ASSIGNMENT:
Starting with the line that contains "You are a GUI", give again exactly and only each line through the end of the records; include the last line and exclude pictures.

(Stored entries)
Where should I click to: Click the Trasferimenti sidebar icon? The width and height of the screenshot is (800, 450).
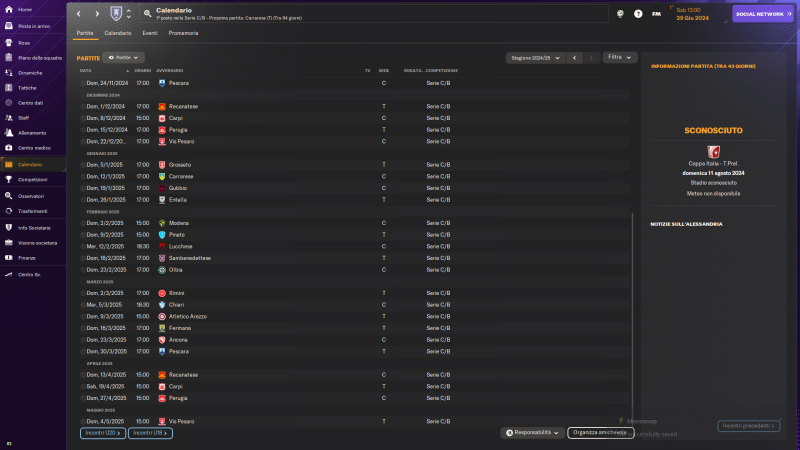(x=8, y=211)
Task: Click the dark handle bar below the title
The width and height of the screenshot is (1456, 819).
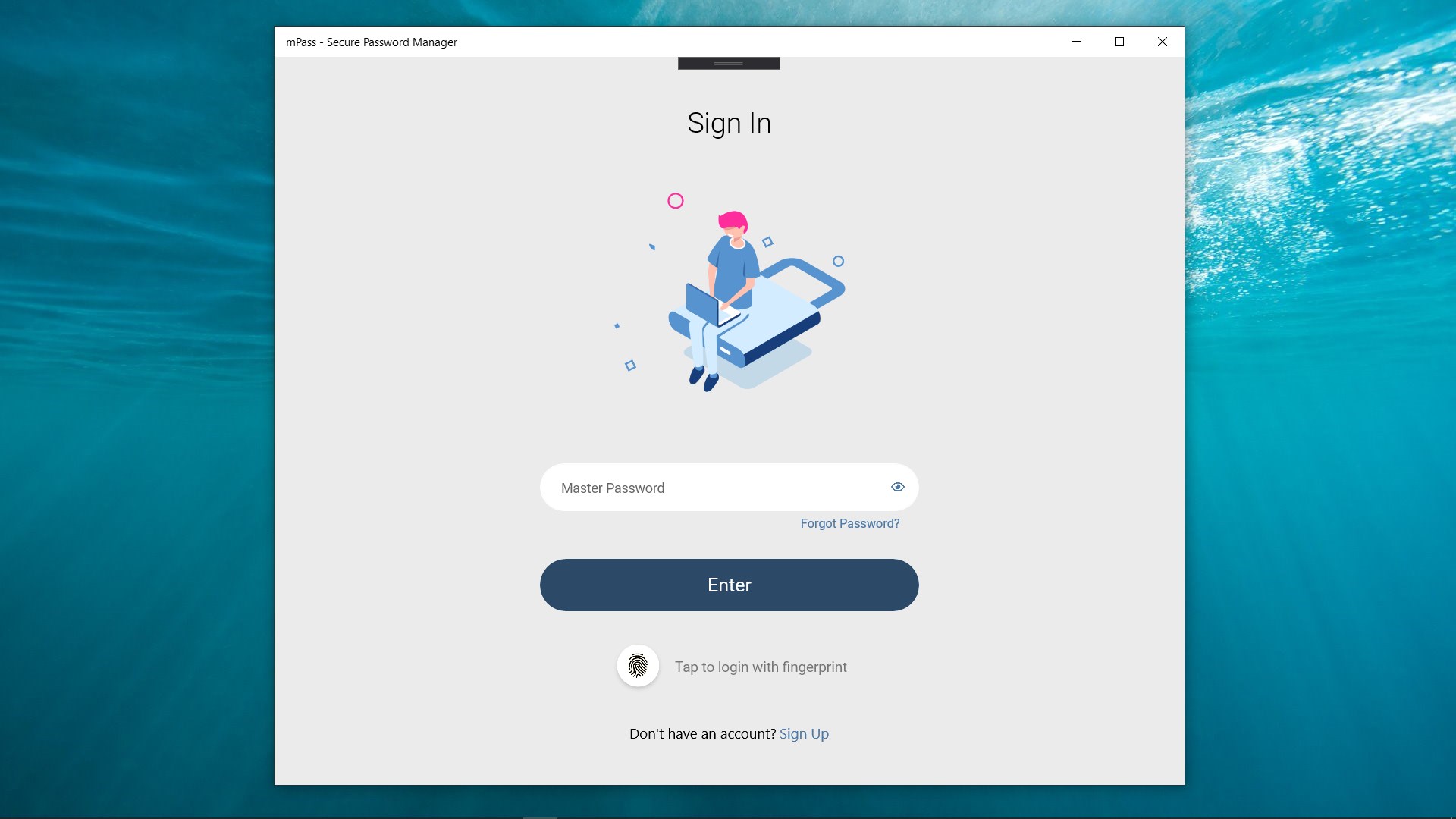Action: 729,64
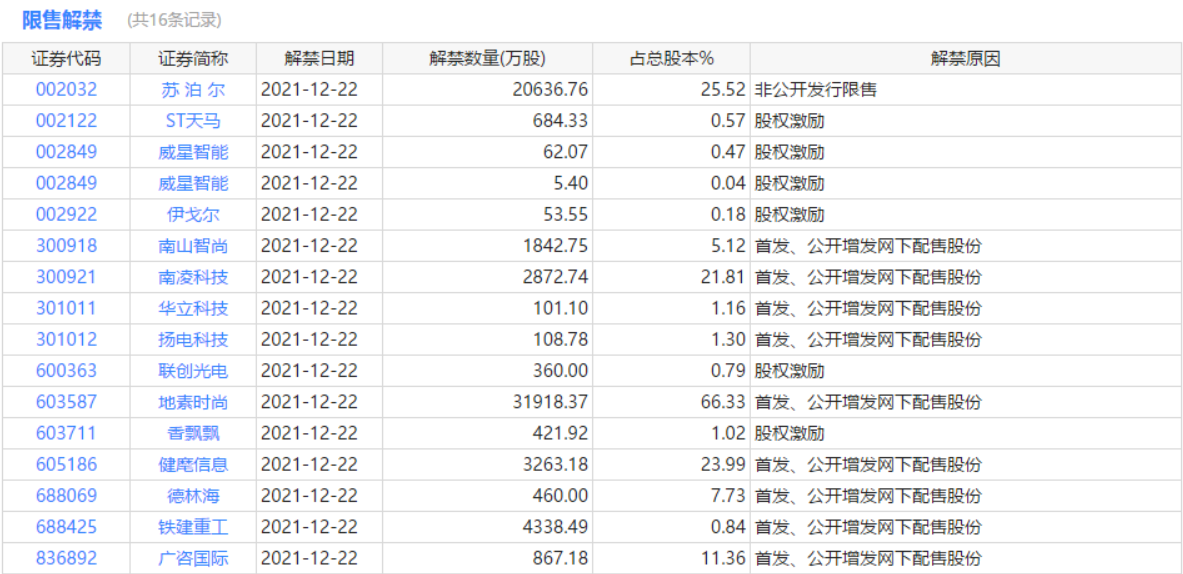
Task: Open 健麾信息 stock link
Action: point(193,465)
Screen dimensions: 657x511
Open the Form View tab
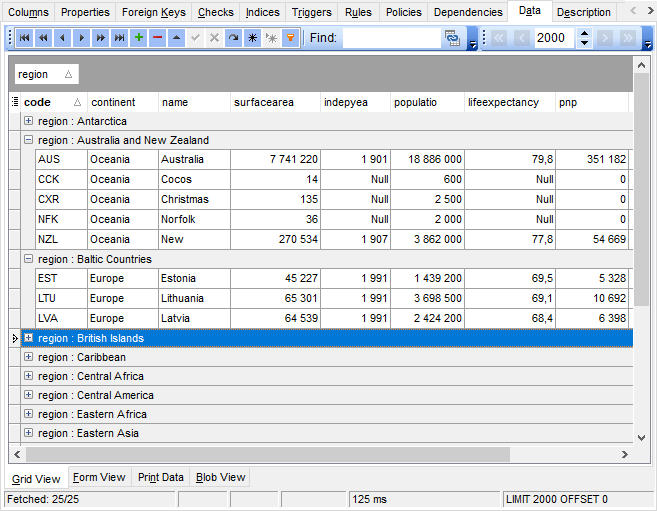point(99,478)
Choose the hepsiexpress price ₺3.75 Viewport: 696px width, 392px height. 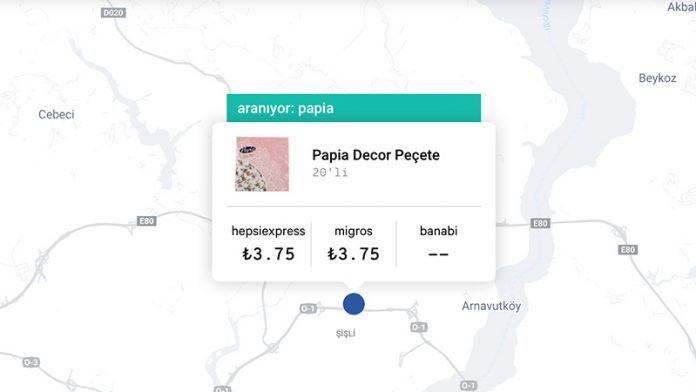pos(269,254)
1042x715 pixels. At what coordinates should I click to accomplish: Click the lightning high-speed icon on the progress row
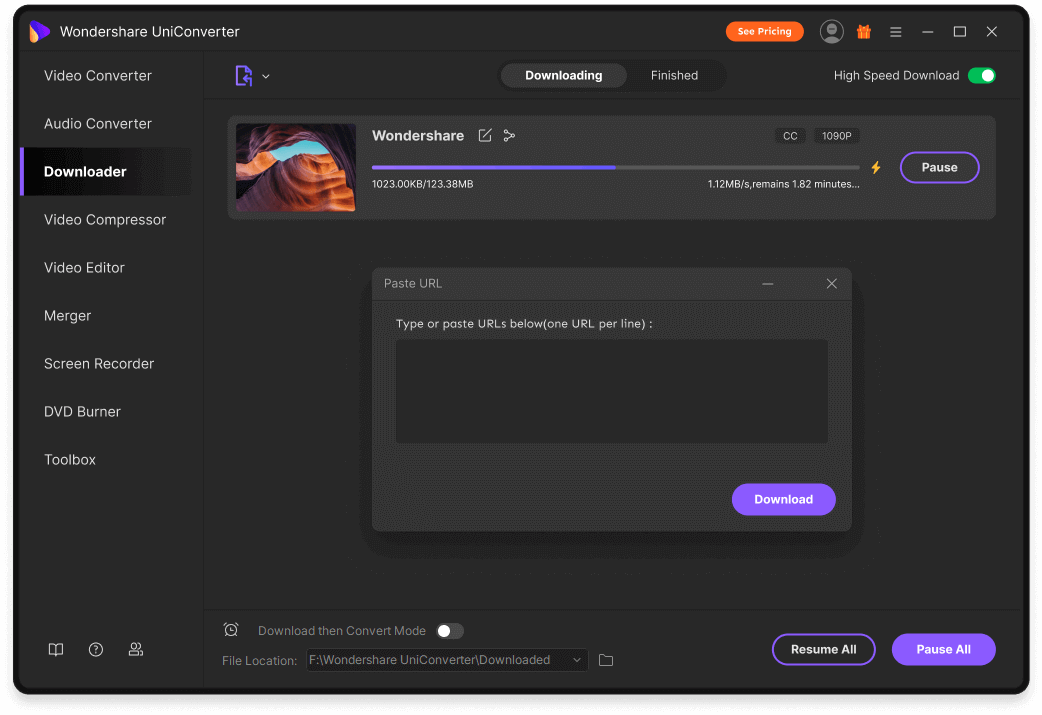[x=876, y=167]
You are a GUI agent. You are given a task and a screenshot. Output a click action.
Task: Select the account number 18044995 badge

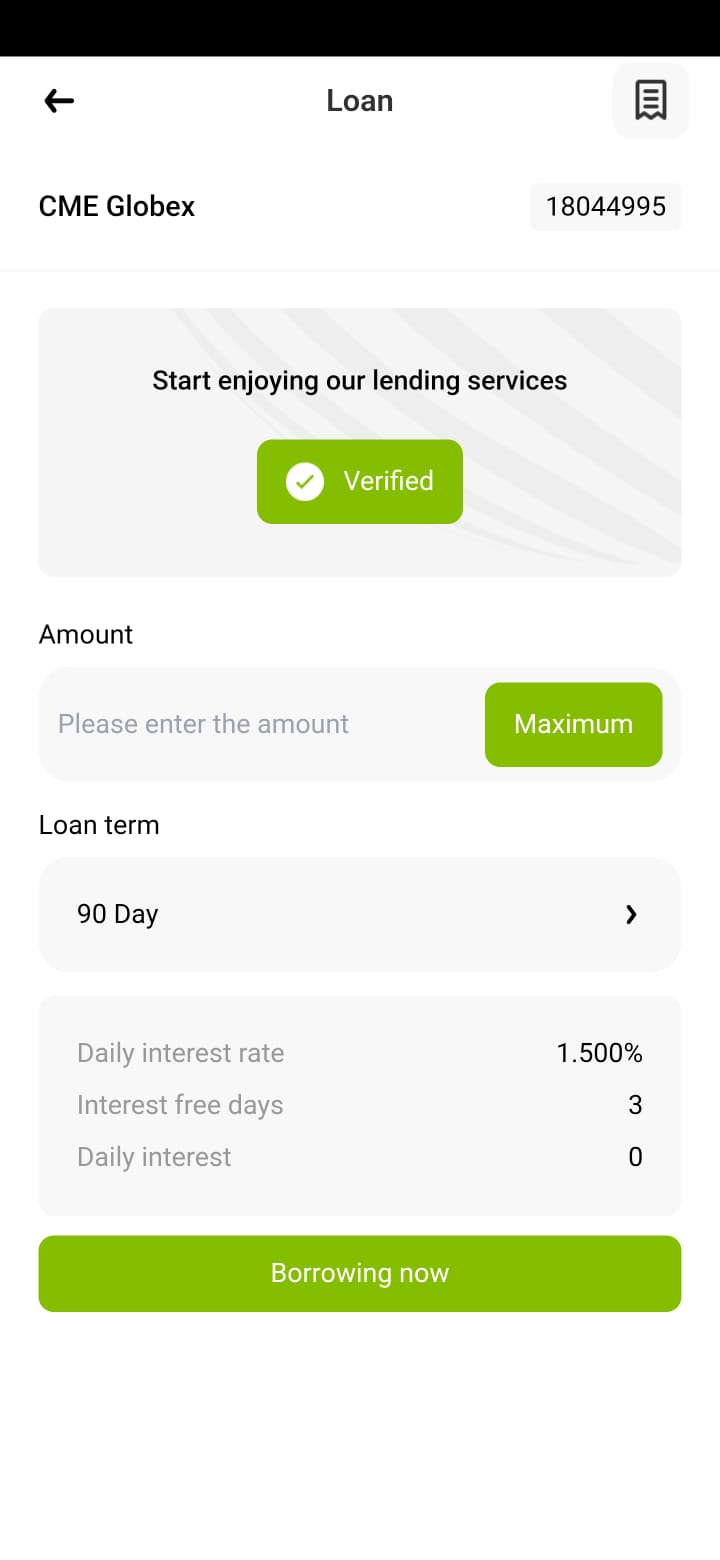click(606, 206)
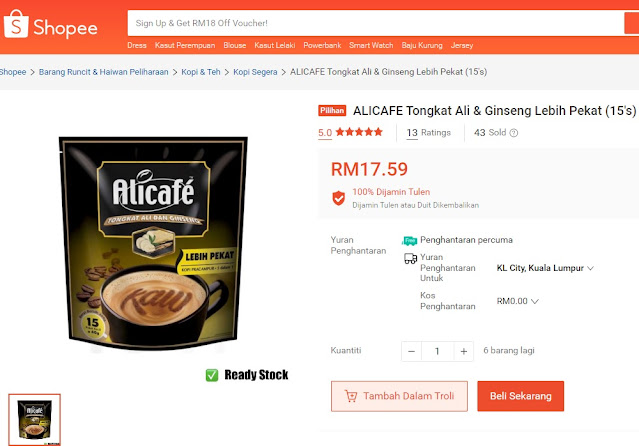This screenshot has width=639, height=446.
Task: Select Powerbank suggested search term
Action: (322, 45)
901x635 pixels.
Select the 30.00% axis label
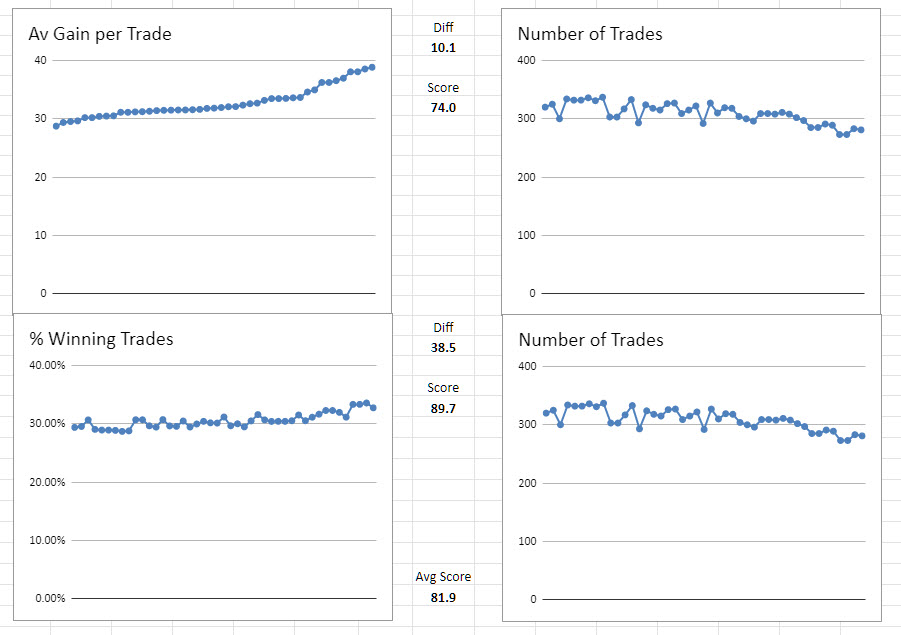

REPLY TO THE TASK:
You are a GUI agent. You are given a task and a screenshot. Output a click action.
Task: Select the account number 18044995 badge

click(606, 206)
This screenshot has width=639, height=446.
Task: Select Powerbank suggested search term
Action: (322, 45)
901x635 pixels.
Select the 30.00% axis label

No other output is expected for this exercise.